* **Quoted passage**
########
Trade deals in focus amid stock market rebound: What to know this week
Growing investor confidence on US trade deals has sent stocks to their highest levels in more than two months.
Last week, the S&P 500 (^GSPC) rose 5.3% while the Nasdaq Composite (^IXIC) soared 7.2%. The Dow Jones Industrial Average (^DJI) popped about 3.4%. Both the S&P 500 and Nasdaq have now recouped their losses from the initial tariff-driven sell-off in early April and are in positive territory year to date.
Tariff headlines will remain in focus in the coming week, a quiet one for scheduled announcements in markets. Updates on activity in the manufacturing sector and weekly filings for unemployment highlight the light economic calendar.
With the bulk of companies done reporting first quarter earnings, results from Palo Alto Networks (PANW), Target (TGT), Home Depot (HD), and Workday (WDAY) will be in focus.
Deal or no deal
The top story in markets remains Trump’s trade war. News of a 90-day tariff pause with China sent stocks roaring last week and prompted several Wall Street strategists to get more bullish on their outlooks for the S&P.
President Trump said Friday that the US will set tariff rates for its trading partners within the next few weeks. In a note to clients defending his year-end S&P 500 target of 6,500, Fundstrat head of research Tom Lee wrote that if “tariff deals are soon announced, equities can further recover.”
But strategists have also noted that most tariffs are just paused, with negotiations for actual deals still ongoing. This leaves a considerable amount of policy uncertainty lingering in markets.
“I do think we still need to be a little bit cautious until we have a more cemented agreement, not just with China but with Europe as well. And that’s still on the back burner,” Victoria Fernandez, Crossmark Global Investments chief market strategist, told Yahoo Finance.
########
* **Source material**
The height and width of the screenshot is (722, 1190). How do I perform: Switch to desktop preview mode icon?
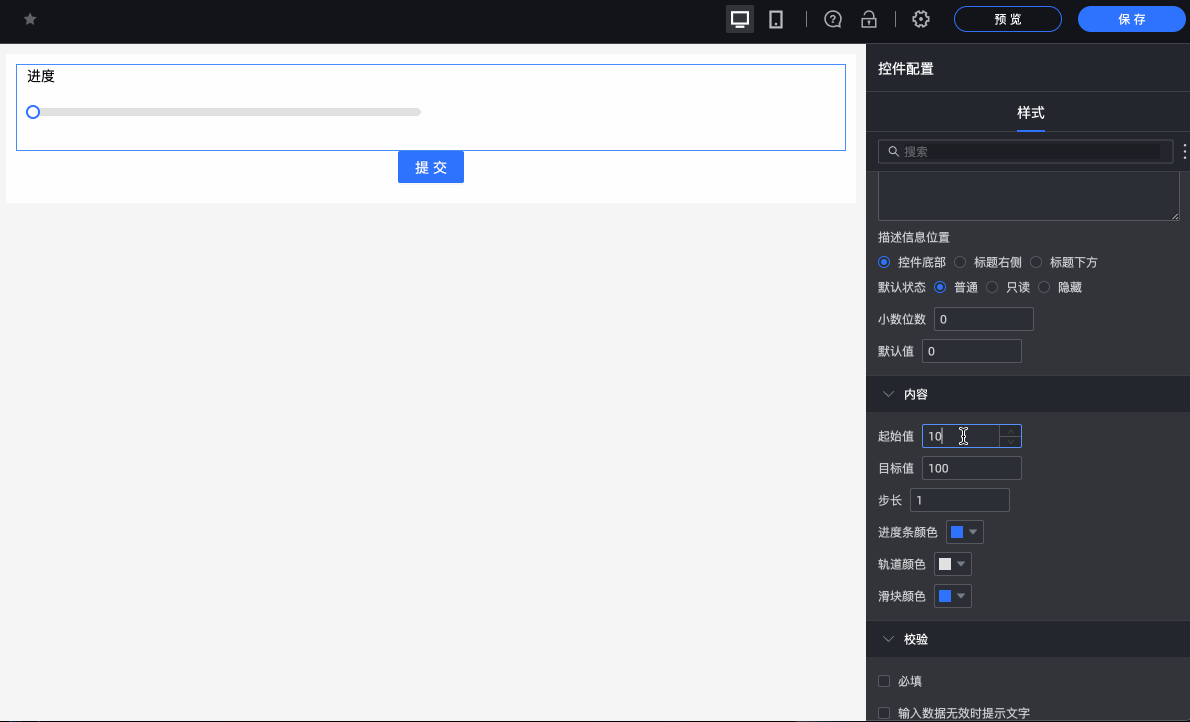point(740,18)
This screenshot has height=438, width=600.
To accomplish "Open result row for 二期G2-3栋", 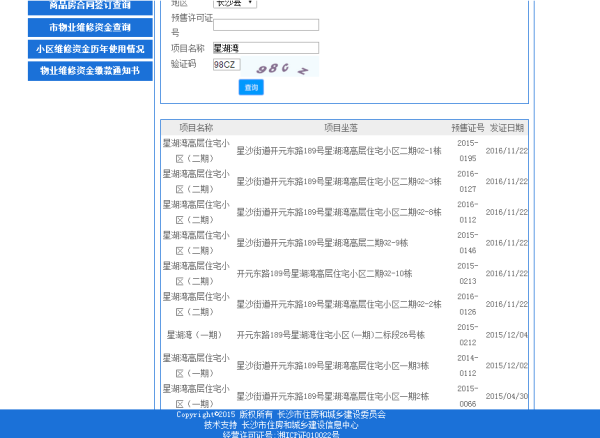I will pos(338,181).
########
* **Task objective**
Answer these from the stock market article above, one line each:
(a) By how much did the Nasdaq Composite rise last week?
(b) How long is the tariff pause with China?
(c) What year-end S&P 500 target does Tom Lee defend?

* **Task response**
(a) 7.2%
(b) 90 days
(c) 6,500